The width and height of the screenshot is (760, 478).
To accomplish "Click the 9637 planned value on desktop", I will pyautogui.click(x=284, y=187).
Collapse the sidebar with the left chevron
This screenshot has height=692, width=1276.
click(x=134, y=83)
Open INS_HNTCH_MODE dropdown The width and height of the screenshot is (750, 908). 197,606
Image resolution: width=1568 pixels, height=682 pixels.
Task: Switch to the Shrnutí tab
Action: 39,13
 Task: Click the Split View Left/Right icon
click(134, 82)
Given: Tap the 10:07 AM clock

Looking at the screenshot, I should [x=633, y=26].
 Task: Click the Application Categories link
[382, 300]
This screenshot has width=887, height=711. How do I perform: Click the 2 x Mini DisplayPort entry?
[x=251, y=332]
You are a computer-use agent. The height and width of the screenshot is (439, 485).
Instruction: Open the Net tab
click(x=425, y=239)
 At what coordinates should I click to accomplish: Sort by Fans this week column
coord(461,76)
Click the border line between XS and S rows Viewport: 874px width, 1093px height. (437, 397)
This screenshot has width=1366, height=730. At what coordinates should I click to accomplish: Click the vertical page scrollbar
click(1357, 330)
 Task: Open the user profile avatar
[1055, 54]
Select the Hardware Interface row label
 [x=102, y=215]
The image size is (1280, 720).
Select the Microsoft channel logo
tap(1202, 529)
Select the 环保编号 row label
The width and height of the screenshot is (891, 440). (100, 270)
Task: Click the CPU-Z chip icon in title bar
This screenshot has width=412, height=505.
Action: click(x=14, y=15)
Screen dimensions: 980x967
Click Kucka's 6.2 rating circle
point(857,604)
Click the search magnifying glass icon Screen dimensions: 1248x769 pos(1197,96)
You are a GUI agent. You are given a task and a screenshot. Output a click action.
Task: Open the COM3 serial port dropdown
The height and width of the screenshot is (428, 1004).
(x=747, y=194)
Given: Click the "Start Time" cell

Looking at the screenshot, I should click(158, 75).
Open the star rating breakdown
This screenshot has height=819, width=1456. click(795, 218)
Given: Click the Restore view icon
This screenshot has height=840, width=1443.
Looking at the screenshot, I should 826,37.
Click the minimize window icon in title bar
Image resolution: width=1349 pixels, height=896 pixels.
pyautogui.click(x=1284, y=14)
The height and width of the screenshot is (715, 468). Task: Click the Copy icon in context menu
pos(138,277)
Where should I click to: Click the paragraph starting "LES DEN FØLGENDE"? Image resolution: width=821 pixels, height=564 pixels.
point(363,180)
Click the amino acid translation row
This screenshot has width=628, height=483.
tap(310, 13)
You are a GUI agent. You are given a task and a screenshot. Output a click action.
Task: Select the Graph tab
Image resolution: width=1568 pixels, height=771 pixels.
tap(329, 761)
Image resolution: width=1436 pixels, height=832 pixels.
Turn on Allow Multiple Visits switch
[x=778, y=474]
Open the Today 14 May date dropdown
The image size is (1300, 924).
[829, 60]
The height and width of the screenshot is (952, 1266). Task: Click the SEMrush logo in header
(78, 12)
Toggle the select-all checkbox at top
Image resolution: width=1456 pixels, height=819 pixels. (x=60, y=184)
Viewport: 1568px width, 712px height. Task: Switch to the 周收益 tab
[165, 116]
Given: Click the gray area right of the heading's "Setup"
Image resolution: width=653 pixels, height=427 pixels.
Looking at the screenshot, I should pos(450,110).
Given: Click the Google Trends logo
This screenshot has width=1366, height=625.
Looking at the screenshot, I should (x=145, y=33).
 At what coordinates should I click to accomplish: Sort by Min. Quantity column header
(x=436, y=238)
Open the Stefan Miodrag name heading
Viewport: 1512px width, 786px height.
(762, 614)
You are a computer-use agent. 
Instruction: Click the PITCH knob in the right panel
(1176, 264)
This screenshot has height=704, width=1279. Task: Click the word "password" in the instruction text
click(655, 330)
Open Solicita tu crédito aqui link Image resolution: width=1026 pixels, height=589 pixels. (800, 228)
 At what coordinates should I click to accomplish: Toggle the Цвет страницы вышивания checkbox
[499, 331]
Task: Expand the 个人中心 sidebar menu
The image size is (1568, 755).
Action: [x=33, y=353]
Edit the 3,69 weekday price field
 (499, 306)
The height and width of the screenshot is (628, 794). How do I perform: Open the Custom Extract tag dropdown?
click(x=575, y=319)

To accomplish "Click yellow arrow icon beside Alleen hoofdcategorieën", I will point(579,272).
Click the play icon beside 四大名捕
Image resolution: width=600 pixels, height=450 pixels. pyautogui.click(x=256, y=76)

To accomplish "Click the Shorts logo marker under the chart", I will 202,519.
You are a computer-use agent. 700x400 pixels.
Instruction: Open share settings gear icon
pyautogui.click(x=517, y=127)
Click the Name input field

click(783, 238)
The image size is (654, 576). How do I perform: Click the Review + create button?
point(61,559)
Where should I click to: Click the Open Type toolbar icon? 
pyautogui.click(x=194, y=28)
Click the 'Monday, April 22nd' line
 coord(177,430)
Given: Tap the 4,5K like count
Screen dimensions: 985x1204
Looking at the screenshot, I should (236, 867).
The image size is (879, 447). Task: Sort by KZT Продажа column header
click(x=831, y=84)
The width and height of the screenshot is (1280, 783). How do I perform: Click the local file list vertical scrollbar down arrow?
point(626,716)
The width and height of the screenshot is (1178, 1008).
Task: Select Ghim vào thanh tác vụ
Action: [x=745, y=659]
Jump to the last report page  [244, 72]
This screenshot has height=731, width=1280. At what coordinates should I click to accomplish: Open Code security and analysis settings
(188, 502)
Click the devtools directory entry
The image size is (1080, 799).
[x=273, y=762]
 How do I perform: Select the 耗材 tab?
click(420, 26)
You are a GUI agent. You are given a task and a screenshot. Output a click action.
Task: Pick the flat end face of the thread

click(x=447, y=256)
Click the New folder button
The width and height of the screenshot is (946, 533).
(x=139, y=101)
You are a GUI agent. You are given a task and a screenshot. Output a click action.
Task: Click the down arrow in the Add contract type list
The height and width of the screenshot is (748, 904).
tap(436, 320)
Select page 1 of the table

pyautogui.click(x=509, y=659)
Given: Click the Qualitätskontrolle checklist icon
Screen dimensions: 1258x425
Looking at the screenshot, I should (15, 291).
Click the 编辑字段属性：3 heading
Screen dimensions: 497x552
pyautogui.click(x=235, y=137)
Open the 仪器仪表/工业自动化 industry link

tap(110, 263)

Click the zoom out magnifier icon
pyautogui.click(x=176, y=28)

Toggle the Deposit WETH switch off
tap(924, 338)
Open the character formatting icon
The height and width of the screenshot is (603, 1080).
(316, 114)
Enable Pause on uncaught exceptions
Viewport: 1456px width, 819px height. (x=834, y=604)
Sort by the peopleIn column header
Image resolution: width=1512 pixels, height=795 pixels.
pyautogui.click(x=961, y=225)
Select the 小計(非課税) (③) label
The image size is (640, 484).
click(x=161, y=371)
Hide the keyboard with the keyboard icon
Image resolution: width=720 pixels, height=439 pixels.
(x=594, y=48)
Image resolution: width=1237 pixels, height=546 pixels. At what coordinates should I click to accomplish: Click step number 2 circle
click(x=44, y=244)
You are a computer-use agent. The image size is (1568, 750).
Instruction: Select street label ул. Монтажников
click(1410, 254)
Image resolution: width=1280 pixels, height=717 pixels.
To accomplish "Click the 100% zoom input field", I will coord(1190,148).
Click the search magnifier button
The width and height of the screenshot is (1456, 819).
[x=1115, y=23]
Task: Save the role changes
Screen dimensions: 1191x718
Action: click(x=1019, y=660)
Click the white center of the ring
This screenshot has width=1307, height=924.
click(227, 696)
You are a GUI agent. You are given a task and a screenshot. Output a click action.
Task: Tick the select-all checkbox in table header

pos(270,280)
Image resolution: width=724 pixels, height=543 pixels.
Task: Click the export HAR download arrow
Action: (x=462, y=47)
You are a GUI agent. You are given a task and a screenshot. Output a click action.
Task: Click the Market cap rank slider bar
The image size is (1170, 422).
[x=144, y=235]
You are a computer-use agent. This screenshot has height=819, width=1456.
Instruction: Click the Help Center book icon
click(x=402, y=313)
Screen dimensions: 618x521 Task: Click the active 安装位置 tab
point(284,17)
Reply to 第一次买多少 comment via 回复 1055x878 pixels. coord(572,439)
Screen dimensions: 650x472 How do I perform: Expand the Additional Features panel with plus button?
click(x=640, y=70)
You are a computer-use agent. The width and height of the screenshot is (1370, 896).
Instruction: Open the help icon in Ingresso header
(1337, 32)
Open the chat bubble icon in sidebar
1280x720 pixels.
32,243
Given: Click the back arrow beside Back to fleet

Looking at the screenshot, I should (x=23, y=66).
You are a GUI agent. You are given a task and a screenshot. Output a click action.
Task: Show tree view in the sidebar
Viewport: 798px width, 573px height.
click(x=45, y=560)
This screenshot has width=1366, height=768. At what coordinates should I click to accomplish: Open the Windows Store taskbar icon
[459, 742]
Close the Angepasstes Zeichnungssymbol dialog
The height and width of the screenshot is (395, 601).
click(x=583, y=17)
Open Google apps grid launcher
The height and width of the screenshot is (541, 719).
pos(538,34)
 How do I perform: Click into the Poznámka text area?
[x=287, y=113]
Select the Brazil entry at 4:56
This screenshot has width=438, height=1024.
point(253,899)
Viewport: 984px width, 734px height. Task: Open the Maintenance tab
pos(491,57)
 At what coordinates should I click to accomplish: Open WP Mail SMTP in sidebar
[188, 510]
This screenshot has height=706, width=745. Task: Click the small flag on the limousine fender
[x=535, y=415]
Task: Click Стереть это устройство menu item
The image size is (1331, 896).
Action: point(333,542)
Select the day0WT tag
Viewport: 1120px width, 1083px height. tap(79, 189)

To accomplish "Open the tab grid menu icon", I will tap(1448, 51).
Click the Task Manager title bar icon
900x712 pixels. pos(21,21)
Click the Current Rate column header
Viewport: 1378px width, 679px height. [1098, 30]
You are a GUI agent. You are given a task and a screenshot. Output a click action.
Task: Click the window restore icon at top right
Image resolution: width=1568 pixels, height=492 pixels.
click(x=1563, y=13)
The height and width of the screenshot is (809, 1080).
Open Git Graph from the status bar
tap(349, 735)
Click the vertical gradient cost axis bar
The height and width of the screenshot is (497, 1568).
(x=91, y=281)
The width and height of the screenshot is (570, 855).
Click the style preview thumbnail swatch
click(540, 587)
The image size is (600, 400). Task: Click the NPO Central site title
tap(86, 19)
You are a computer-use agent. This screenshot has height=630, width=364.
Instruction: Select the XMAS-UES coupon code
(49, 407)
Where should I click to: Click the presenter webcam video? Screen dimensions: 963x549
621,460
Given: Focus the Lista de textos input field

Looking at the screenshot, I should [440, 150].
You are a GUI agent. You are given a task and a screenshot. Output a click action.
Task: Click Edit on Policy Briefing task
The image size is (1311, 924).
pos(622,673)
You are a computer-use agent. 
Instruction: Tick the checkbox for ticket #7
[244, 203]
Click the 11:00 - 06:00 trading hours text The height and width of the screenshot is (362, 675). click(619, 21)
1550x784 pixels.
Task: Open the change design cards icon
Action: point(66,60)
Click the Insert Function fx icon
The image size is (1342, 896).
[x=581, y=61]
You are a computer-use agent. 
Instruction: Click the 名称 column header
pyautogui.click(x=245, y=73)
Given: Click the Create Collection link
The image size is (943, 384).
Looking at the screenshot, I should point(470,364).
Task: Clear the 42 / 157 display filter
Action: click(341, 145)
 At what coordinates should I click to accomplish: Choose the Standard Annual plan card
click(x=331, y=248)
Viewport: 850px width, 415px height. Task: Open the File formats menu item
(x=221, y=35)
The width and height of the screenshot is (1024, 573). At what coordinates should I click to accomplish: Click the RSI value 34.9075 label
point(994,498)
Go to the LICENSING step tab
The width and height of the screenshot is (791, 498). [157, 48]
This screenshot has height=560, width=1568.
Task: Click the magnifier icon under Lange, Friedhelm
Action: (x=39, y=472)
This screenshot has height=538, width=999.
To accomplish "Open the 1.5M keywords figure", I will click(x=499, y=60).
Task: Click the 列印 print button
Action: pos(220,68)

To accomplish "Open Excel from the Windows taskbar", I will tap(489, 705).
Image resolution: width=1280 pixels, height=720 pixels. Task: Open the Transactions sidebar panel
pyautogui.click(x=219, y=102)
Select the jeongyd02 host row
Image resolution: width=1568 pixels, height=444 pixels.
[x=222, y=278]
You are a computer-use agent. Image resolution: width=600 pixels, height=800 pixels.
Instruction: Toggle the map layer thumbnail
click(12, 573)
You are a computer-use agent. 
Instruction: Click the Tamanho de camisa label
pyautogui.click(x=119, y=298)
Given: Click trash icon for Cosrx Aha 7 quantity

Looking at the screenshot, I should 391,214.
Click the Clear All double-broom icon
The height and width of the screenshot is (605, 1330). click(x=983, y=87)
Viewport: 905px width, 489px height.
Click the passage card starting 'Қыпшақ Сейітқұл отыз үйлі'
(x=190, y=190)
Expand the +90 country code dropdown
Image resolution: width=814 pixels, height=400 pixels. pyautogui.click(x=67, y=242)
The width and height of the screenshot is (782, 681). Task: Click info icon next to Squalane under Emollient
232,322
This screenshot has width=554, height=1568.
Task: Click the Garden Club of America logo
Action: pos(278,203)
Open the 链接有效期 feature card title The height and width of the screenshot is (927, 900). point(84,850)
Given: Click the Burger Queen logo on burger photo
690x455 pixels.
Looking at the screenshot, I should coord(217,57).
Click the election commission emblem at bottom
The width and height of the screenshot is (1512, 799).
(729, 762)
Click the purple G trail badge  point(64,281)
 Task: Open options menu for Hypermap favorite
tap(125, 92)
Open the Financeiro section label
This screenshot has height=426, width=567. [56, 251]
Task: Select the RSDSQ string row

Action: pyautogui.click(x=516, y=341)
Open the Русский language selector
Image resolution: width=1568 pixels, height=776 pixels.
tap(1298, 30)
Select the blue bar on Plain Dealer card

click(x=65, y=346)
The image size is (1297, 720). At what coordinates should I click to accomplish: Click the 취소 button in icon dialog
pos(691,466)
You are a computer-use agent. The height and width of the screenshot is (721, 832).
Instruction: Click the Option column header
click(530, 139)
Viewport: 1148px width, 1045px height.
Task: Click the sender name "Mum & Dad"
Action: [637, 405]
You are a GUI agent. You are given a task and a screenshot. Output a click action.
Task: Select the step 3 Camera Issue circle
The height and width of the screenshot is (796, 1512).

*Work to be completed*:
The answer is to be the lines from the one holding "The width and height of the screenshot is (1512, 799)." through the end of the data above, transcribed character for character, both ends included.

*Answer to the problem*:
The width and height of the screenshot is (1512, 799).
(729, 762)
Click the purple G trail badge  point(64,281)
 Task: Open options menu for Hypermap favorite
tap(125, 92)
Open the Financeiro section label
This screenshot has height=426, width=567. [56, 251]
Task: Select the RSDSQ string row

Action: pyautogui.click(x=516, y=341)
Open the Русский language selector
Image resolution: width=1568 pixels, height=776 pixels.
tap(1298, 30)
Select the blue bar on Plain Dealer card

click(x=65, y=346)
The image size is (1297, 720). At what coordinates should I click to accomplish: Click the 취소 button in icon dialog
pos(691,466)
You are a computer-use agent. The height and width of the screenshot is (721, 832).
Instruction: Click the Option column header
click(530, 139)
Viewport: 1148px width, 1045px height.
Task: Click the sender name "Mum & Dad"
Action: [637, 405]
You are a GUI agent. You are given a task and a screenshot. Output a click action.
Task: Select the step 3 Camera Issue circle
The height and width of the screenshot is (796, 1512).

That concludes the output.